It’s classic subprime: hasty loans, rapid defaults, and, at times, outright fraud.

....

Few things capture this phenomenon like the partnership between Fiat Chrysler Automobiles NV and Banco Santander SA. Since 2013, as U.S. car sales soared, the two have built one of the industry’s most powerful subprime machines.

Details of that relationship, pieced together from court documents, regulatory filings and interviews with industry insiders, lay bare some of the excesses of today’s subprime auto boom. Wall Street has rewarded lax lending standards that let people get loans without verifying incomes or job histories. For instance, Santander recently vetted incomes on fewer than 1 out of every 10 loans packaged into $1 billion of bonds, according to Moody’s Investors Service. The largest portion were for Fiat Chrysler vehicles.

Some of their dealers, meantime, gamed the process so low-income borrowers could drive off in new cars, prosecutors said in court documents.

Through it all, Wall Street’s appetite for high-yield investments has kept the loans — and the bonds — coming. Santander says it has cut ties with hundreds of dealerships pushing unsound loans, some of which defaulted as soon as the first payment. At the same time, Santander plans to increase control over its U.S. subprime auto unit, Santander Consumer USA Holdings Inc., people familiar with the matter said.

Santander, subpoenaed or questioned by a group of about 30 states regarding its auto loan underwriting and securitization activities, declined to comment on “active legal matters.” In May, Santander agreed to pay $26 million to settle allegations brought by Delaware and Massachusetts as part of ongoing investigations into the auto industry’s lending practices. Santander, whose partnership with Fiat Chrysler goes by the Chrysler Capital brand name, neither admitted nor denied wrongdoing.

Reid Bigland, Fiat Chrysler’s U.S. sales chief, said Santander has been a “good partner.”

In recent years, lending practices in the subprime auto industry have come under scrutiny. Regulators and consumer advocates say it takes advantage of people with nowhere else to turn.

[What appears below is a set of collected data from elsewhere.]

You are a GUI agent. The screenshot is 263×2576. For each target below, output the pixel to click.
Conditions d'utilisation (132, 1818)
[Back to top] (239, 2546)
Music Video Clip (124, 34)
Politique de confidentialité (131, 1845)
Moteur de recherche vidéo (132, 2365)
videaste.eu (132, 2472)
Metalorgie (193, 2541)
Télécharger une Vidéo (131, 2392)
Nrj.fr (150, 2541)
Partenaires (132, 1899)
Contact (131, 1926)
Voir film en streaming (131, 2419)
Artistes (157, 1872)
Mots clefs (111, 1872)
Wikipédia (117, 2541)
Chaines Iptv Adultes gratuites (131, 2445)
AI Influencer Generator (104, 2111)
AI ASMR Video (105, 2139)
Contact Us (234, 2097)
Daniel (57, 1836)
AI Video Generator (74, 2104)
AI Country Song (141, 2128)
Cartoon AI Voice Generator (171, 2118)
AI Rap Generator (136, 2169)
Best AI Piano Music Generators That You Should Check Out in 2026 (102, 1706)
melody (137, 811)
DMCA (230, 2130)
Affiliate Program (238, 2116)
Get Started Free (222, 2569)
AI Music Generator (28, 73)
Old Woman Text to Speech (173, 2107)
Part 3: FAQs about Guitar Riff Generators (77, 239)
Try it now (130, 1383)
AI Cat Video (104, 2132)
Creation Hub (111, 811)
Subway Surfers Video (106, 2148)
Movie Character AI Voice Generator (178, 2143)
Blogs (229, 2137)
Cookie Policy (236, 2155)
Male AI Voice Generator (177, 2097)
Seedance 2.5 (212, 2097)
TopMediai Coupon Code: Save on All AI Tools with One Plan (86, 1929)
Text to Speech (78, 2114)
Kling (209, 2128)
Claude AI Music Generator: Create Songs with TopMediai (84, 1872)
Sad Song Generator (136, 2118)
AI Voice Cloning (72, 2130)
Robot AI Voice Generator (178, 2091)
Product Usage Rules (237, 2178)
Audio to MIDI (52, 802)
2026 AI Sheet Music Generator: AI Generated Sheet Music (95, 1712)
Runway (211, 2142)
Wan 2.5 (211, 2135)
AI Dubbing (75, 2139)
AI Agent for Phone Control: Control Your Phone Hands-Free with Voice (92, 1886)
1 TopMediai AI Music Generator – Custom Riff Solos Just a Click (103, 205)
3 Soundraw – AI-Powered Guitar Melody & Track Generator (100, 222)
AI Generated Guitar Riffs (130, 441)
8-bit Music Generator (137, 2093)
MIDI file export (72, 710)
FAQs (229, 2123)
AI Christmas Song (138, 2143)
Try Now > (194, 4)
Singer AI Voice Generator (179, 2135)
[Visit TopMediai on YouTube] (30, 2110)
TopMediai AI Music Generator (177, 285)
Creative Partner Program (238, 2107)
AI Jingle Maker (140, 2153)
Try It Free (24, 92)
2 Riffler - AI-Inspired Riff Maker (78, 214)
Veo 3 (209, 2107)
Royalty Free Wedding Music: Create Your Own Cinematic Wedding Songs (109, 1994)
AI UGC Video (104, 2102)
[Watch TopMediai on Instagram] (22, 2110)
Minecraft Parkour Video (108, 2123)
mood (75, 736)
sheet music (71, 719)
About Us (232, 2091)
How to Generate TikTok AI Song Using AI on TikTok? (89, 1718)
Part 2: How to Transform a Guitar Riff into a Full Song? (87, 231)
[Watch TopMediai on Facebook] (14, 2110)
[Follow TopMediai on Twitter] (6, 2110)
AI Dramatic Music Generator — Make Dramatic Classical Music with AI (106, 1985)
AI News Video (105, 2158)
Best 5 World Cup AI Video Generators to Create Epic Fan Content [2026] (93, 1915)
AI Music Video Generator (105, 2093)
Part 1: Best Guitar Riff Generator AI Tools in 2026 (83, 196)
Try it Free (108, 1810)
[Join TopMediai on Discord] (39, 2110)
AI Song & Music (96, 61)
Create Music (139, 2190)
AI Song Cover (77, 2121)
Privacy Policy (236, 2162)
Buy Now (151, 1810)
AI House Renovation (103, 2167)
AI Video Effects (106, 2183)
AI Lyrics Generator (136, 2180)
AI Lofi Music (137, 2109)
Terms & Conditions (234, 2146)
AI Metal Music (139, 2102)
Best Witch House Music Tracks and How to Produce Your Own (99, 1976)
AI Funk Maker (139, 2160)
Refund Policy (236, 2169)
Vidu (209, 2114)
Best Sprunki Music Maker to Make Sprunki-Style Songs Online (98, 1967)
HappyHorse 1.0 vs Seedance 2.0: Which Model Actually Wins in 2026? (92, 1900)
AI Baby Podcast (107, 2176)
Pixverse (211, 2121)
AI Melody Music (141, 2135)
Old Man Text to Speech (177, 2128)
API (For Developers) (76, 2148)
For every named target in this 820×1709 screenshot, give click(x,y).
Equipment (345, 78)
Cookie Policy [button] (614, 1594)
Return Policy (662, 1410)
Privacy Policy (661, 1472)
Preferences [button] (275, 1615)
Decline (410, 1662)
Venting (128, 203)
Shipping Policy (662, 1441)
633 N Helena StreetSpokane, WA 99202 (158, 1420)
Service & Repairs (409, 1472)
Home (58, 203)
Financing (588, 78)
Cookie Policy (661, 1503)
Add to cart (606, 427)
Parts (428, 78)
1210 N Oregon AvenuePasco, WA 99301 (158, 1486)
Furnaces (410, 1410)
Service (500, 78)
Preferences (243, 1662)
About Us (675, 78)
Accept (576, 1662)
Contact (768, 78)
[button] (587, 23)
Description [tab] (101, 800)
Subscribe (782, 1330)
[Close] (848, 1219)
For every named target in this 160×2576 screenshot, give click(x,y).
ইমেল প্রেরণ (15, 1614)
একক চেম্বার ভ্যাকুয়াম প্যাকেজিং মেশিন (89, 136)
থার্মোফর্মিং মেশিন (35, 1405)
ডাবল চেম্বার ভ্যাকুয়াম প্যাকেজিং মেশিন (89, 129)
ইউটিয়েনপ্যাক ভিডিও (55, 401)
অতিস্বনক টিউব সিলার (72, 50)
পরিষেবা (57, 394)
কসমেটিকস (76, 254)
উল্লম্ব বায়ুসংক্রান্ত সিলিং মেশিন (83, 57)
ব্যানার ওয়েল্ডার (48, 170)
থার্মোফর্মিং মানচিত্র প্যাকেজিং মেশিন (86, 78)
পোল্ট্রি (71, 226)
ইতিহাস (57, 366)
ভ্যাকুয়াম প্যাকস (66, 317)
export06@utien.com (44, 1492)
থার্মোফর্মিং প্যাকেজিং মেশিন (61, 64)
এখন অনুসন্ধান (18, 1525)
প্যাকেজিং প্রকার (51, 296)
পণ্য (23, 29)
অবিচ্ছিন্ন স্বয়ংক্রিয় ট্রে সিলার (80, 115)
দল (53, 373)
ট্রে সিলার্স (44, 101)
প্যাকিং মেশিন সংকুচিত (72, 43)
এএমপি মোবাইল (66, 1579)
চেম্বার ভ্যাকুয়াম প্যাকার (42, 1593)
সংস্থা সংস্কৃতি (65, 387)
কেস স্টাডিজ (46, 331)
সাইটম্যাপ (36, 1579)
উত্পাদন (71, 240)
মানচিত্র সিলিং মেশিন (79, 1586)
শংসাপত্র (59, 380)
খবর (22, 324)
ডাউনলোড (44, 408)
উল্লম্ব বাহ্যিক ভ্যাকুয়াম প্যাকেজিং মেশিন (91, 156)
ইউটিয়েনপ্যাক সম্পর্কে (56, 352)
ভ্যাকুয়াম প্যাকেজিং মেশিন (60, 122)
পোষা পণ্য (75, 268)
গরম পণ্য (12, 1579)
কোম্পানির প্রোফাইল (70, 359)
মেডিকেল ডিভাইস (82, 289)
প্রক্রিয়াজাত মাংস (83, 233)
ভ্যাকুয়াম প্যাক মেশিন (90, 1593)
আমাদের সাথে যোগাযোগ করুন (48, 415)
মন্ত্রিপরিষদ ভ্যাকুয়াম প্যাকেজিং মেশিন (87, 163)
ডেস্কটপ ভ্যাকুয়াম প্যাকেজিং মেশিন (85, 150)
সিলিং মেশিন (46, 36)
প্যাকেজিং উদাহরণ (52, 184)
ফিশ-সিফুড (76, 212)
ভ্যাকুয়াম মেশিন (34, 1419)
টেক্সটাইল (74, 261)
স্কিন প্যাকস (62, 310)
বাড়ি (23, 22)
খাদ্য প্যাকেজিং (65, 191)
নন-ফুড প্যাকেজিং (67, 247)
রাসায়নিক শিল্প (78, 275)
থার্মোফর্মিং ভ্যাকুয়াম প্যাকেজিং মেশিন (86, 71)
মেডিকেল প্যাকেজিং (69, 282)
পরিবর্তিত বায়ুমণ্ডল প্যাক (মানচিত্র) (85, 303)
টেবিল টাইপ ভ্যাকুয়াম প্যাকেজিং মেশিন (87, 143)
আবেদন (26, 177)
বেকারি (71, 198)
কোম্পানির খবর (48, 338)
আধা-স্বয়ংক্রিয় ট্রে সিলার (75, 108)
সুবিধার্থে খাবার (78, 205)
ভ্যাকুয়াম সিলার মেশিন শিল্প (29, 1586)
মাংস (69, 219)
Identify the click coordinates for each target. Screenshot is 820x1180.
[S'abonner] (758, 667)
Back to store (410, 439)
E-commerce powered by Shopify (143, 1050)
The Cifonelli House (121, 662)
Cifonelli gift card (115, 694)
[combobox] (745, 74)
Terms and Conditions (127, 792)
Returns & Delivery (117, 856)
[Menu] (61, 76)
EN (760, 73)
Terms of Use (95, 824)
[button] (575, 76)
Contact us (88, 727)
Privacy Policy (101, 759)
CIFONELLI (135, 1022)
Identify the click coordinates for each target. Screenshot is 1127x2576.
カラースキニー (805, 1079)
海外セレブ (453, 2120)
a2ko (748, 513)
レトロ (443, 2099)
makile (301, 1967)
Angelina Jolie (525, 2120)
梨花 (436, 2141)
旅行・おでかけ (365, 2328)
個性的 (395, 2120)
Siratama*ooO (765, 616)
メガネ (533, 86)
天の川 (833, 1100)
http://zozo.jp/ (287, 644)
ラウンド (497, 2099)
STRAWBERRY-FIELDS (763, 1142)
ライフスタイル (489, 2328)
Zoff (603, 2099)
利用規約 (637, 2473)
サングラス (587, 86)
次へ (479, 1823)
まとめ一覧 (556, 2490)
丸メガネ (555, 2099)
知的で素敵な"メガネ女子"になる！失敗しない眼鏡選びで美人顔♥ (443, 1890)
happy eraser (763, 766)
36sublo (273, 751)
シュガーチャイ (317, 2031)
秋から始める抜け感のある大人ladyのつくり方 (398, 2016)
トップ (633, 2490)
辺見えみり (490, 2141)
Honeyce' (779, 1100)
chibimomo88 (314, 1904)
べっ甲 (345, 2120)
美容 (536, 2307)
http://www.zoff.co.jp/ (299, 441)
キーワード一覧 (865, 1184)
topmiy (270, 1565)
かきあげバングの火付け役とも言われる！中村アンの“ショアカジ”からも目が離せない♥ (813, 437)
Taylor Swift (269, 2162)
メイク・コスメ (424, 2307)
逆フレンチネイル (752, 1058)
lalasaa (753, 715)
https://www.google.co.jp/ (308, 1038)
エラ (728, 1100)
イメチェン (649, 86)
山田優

For investors, the allure of subprime car loans is clear: Securities composed of such debt can offer yields as high as 5 percent. In a world of ultra-low rates, that’s more than triple the comparable yield for Treasuries. Of course, the market is still much smaller than the subprime-mortgage market which triggered the credit crisis, making a repeat unlikely. But the question now is whether that premium, which has dwindled as demand soared, is worth it.

Cracks emerge

Asset-backed securities based on auto loans are engineered to keep paying even when some loans sour. Still, some cracks have emerged in the $1.2 trillion market for auto financing. Delinquencies have picked up, as have losses on subprime loans. Auto loan fraud, meantime, is approaching levels seen in mortgages during the bubble.

Auto finance “is not going to bring down the financial system like the mortgage crisis almost did, but it does signal more stress with the consumer,” said Stephen Caprio, a credit strategist at UBS Group AG.

The Chrysler-Santander relationship opens a rare window into the industry.

In the years after its 2009 bankruptcy, Fiat Chrysler looked for a dedicated lender to help customers finance cars quickly. One reason it picked Santander was the Spanish lender’s expertise in “automated decisioning.” At the time, a Fiat Chrysler executive said the process helped Santander “take a little bit more risk and approve more deals because they mine the data” in subprime.

Becoming the carmaker’s preferred lender made sense for Santander. It was aggressively expanding in the U.S. subprime loan market, and Chrysler relied more on buyers with lower credit scores than General Motors Co. or Ford Motor Co.

Problems surfaced almost from the start. Many of them, detailed in the settlement between Santander and authorities in Delaware and Massachusetts, recall some of the excesses of the subprime housing era.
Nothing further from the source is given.